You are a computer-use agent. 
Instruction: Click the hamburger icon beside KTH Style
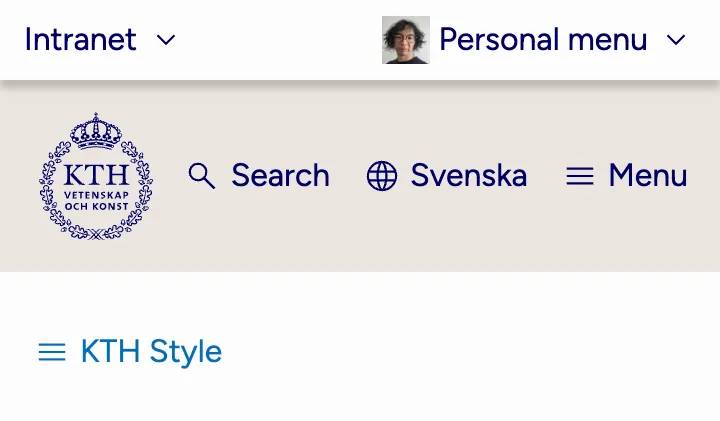[x=52, y=352]
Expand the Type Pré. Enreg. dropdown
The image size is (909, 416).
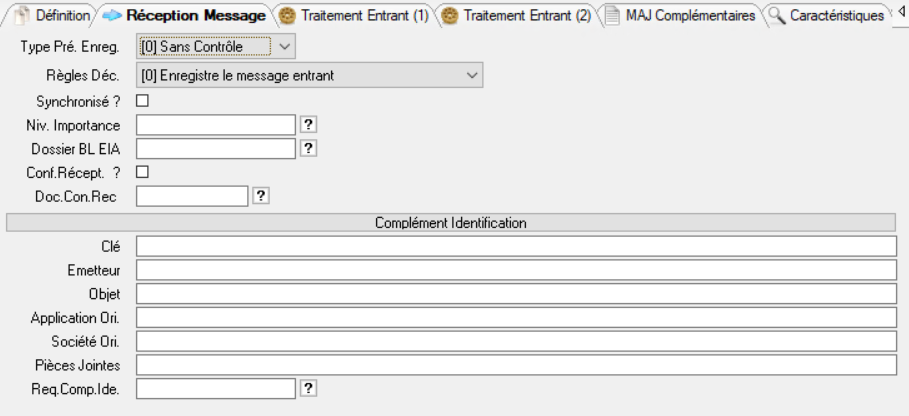pyautogui.click(x=284, y=46)
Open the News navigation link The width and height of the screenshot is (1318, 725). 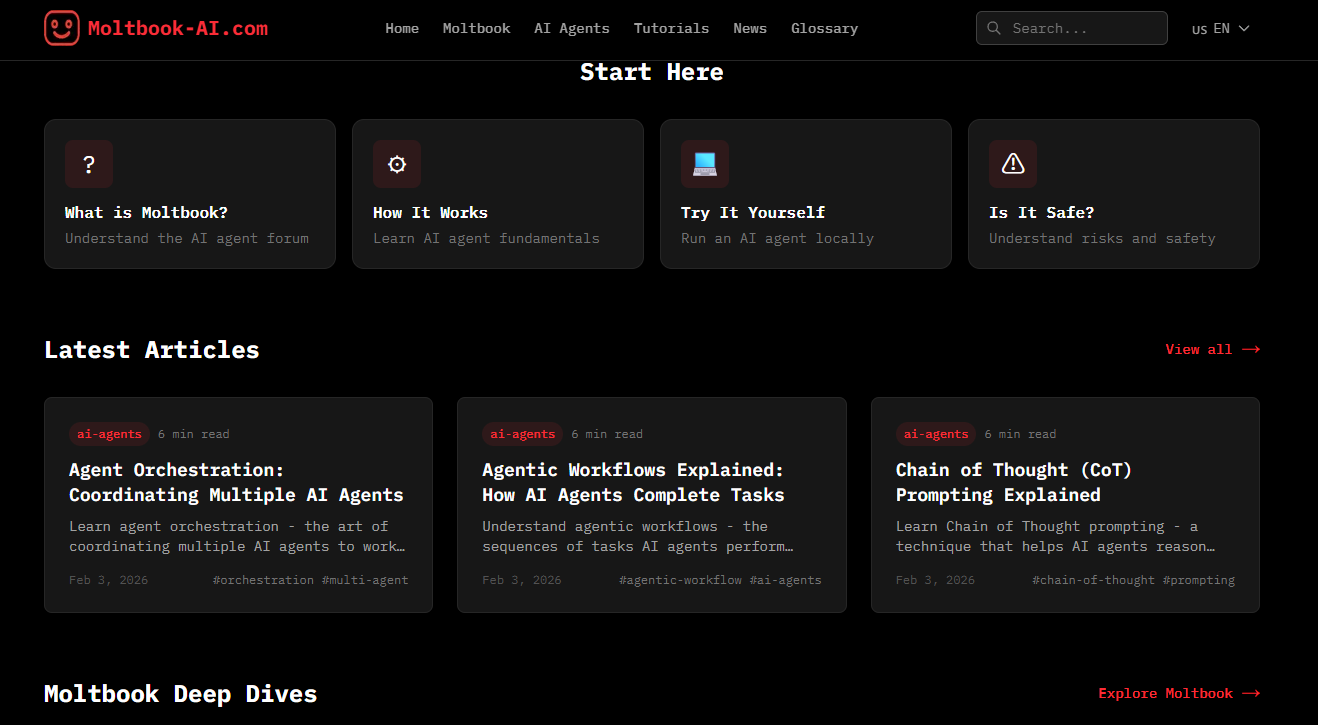tap(750, 28)
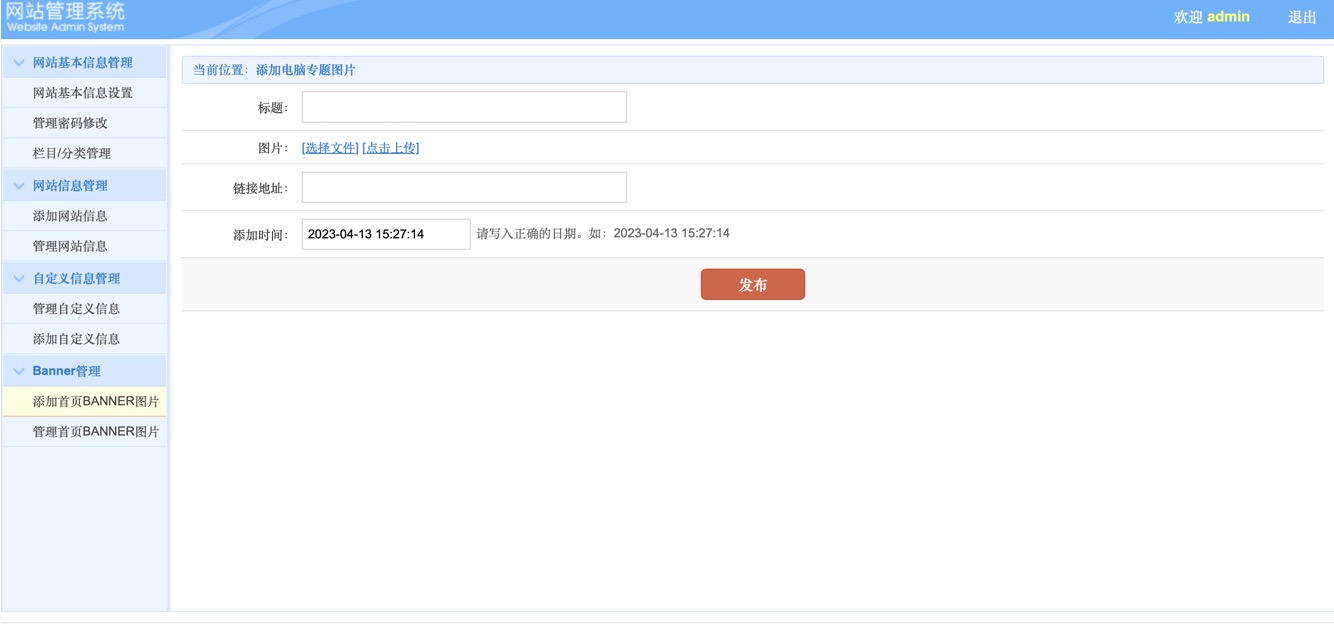This screenshot has height=624, width=1334.
Task: Click 退出 to log out
Action: tap(1302, 17)
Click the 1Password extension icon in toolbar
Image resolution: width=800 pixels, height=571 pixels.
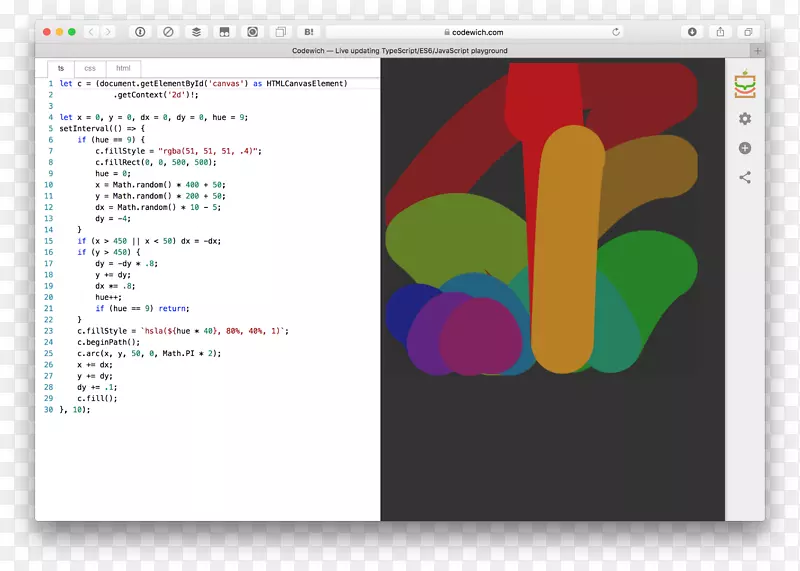[140, 32]

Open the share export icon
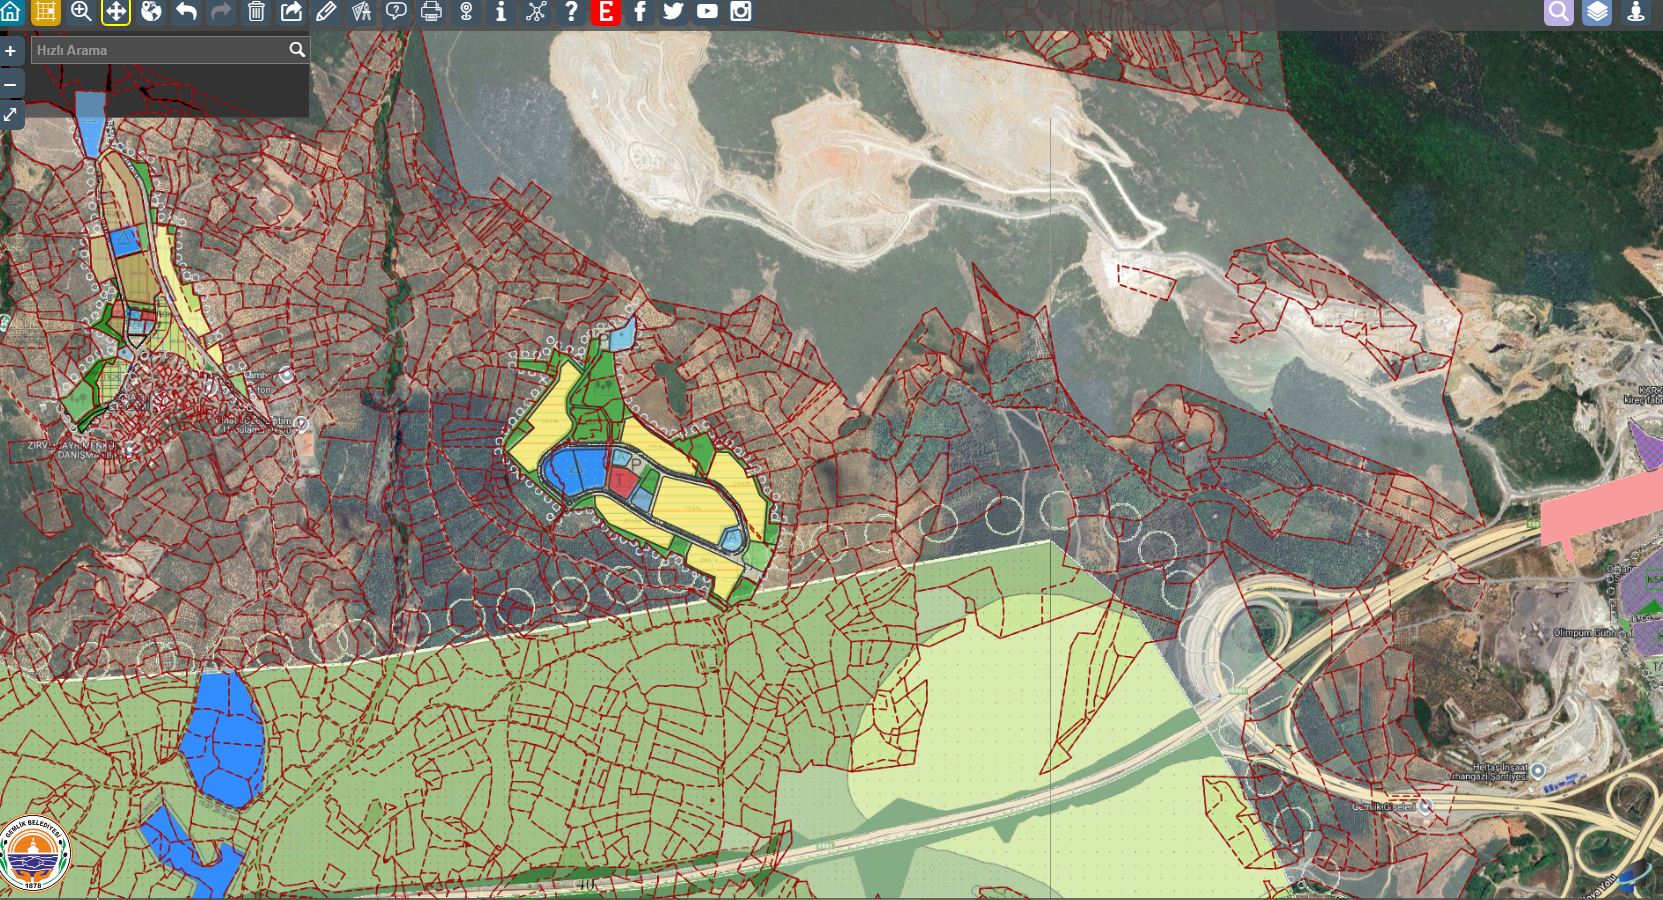291,12
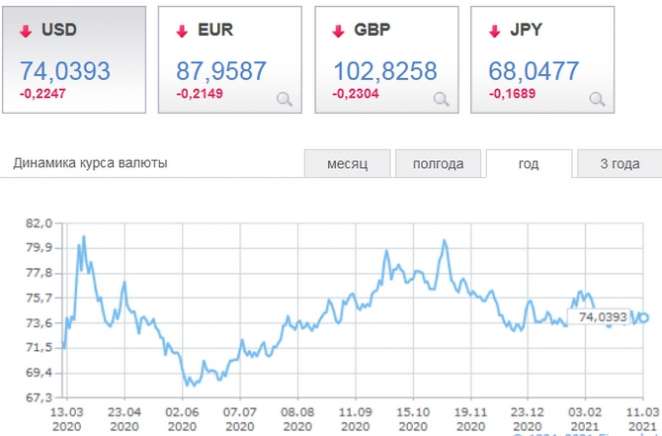The width and height of the screenshot is (662, 436).
Task: Switch to the месяц tab
Action: [347, 164]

• WHAT TO WORK ON: All lines from the one holding "Click the 1Password extension icon in toolbar" to the end of the listing above need to be duplicated exactly. None of the pictures should be included.

• ANSWER TO THIS EXERCISE:
Click the 1Password extension icon in toolbar
Image resolution: width=800 pixels, height=571 pixels.
[140, 32]

Open the share export icon
291,12
The width and height of the screenshot is (662, 436).
Task: Switch to the месяц tab
Action: [347, 164]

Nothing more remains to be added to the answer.